Um es kurz zu machen: ich will auf die „Haltung“ des Beraters hinaus, auf sein „Menschenbild“. Dieses Menschenbild wirkt in der Beratung wie ein „Rückgrat“ und stützt den Berater und die Beziehung zu seinem Kunden. Selbst mit einem Handwerkskasten voll mit guten Methoden, die im Gespräch gekonnt eingesetzt werden, bleibt Beratung ohne Rückgrat nur „Sozialtechnik“ und nimmt den Menschen, der mir gegenüber sitzt, nicht ernst. Bewusst wird es so vielleicht nicht praktiziert, schon gar nicht von einem Berater in Ausbildung. Dennoch entspricht das nicht einem partnerschaftlichen Gespräch, sondern zementiert eine Hierarchie in der Beratung. Ein oben und unten. Ich, der Berater, weiß wo es lang geht und du, der Kunde, weißt es nicht. Das entspricht in keiner Weise der Haltung der systemischen Beratung. Systemische Beratung legt Partnerschaft und Offenheit im Beratungsprozess zugrunde.
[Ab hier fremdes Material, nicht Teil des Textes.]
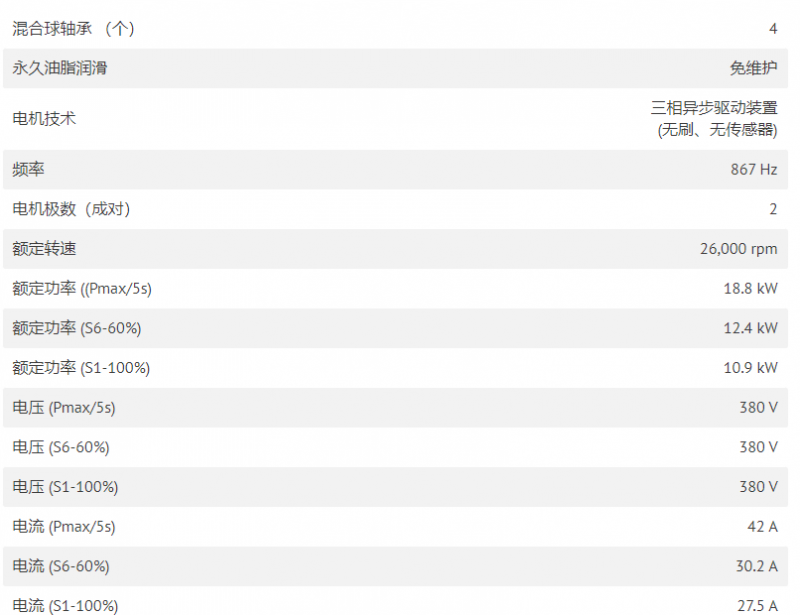
Task: Select the 电机极数 (成对) label
Action: tap(71, 209)
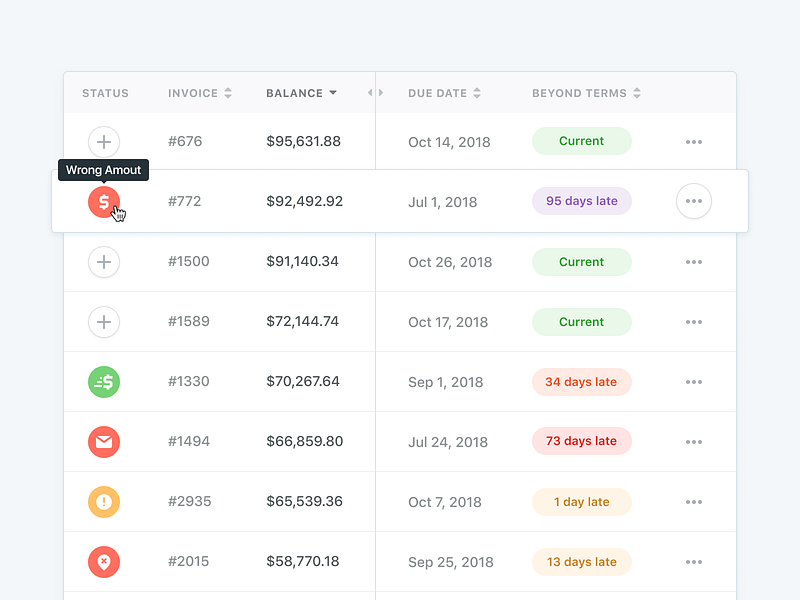
Task: Select the red location pin icon for invoice #2015
Action: click(x=104, y=561)
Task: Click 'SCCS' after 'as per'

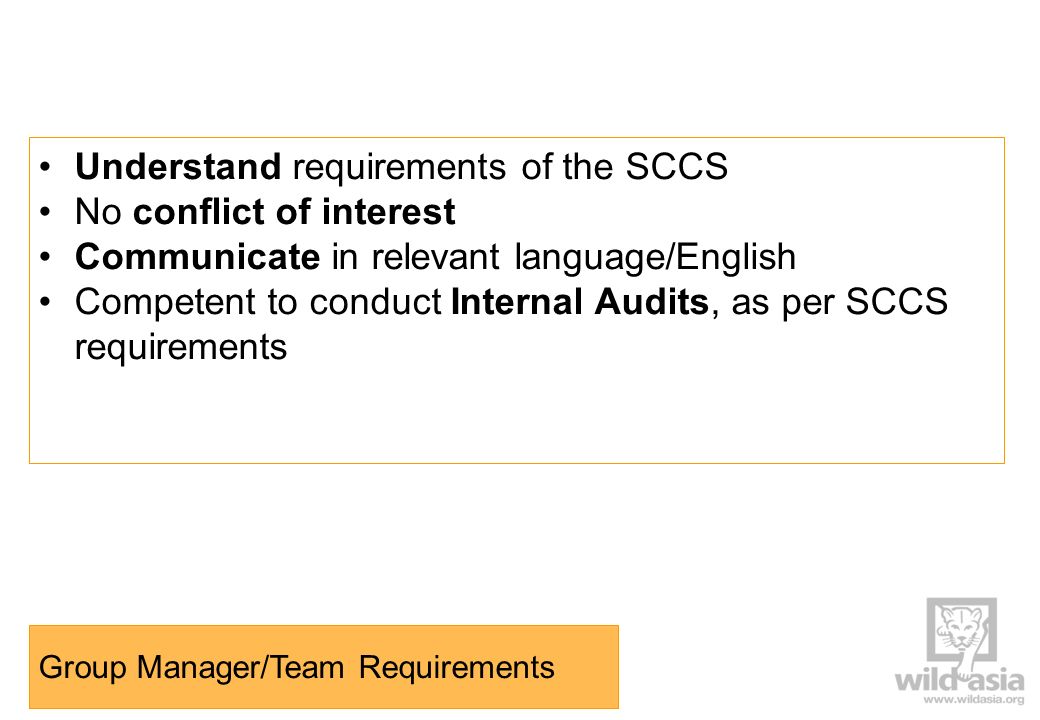Action: pos(897,302)
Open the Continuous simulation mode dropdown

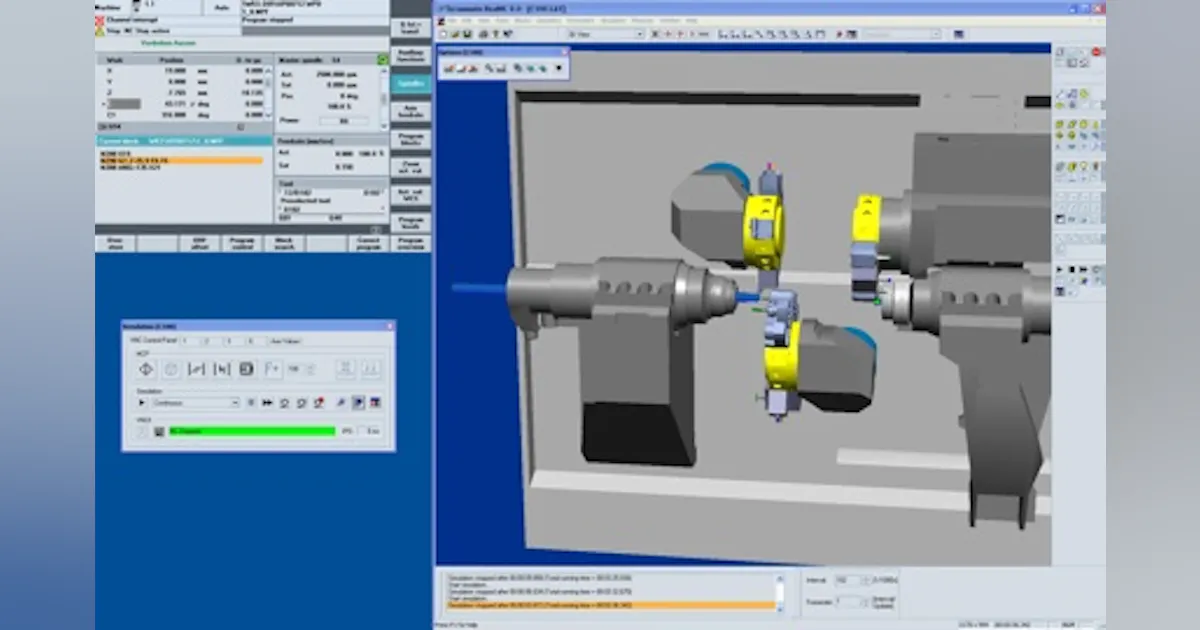click(234, 403)
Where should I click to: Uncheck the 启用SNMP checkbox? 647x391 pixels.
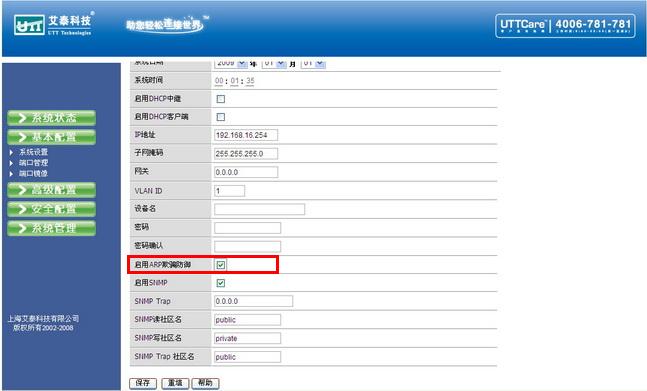click(221, 283)
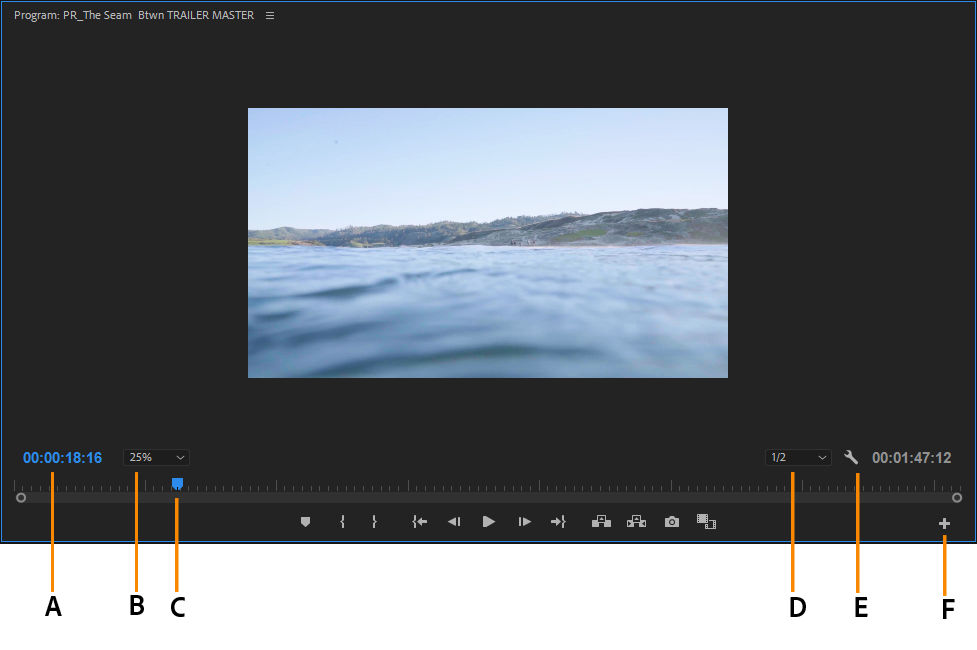Click the Button Editor plus icon
Image resolution: width=977 pixels, height=650 pixels.
point(944,521)
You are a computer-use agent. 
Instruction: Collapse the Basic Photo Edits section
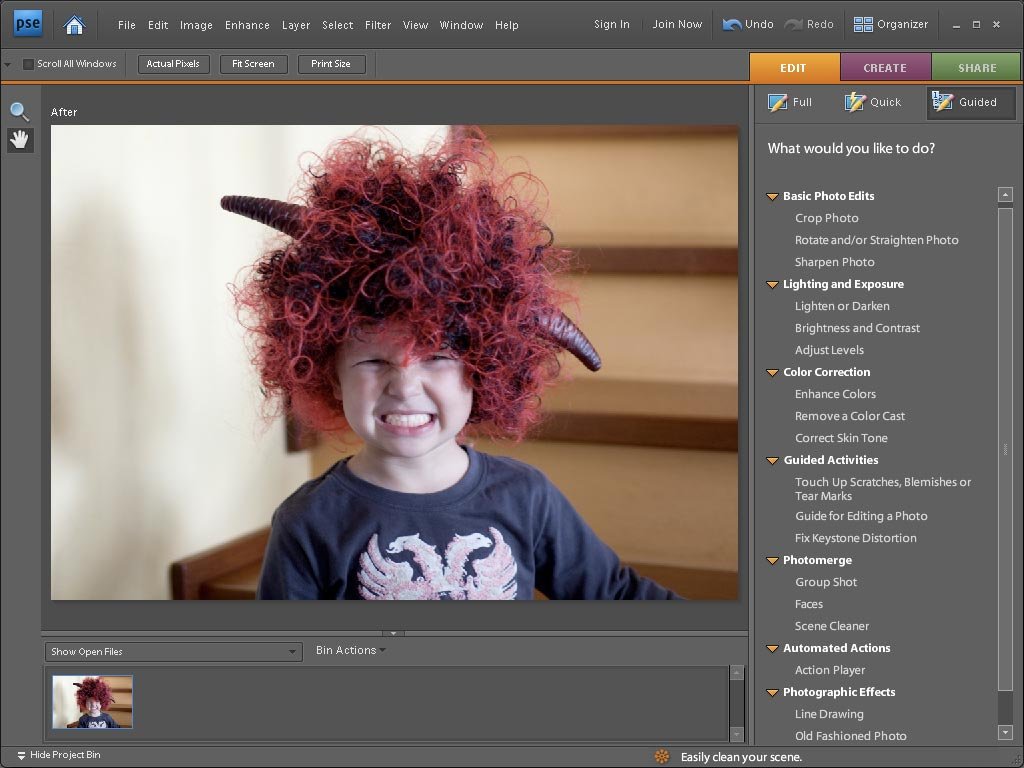click(x=772, y=197)
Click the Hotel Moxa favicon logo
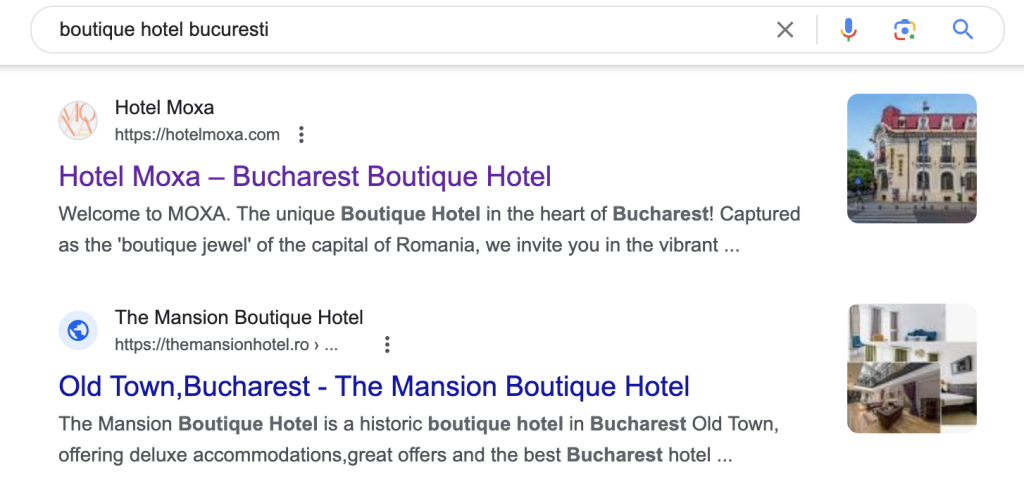 coord(78,120)
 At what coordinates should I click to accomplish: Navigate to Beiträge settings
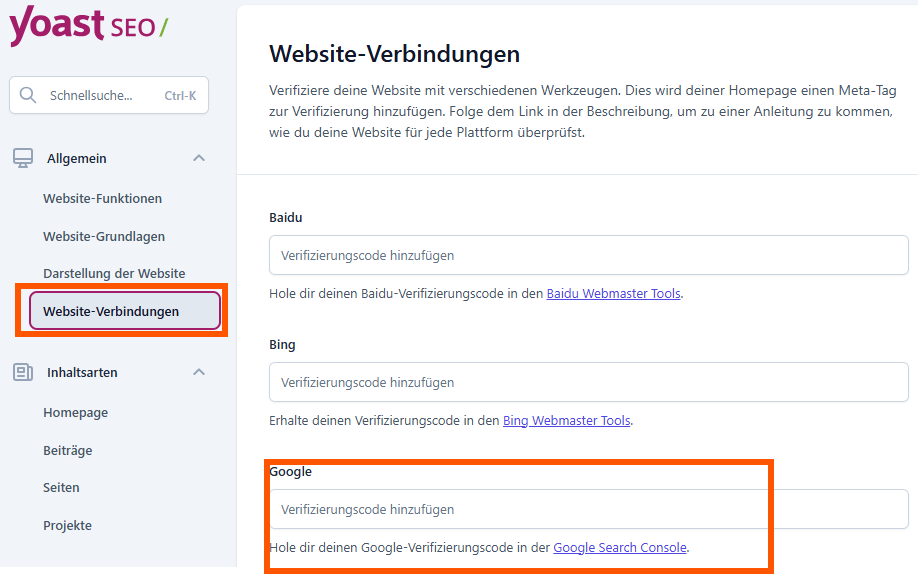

Jedes Beratungskonzept basiert auf einem bestimmten „Menschenbild“. Dadurch lässt es sich auch von anderen abgrenzen. Das „Menschenbild“ wiederum ist geprägt durch
- ein System von „Schlüsselbegriffen“, d.h. durch das jeweilige Erklärungsmodell, mit dem menschliches Verhalten gedeutet und erklärt wird,
- bestimmte zentrale Grundannahmen, man könnte hier auch von Werten sprechen, die unser Handeln leiten und die Vorgehensweise begründen.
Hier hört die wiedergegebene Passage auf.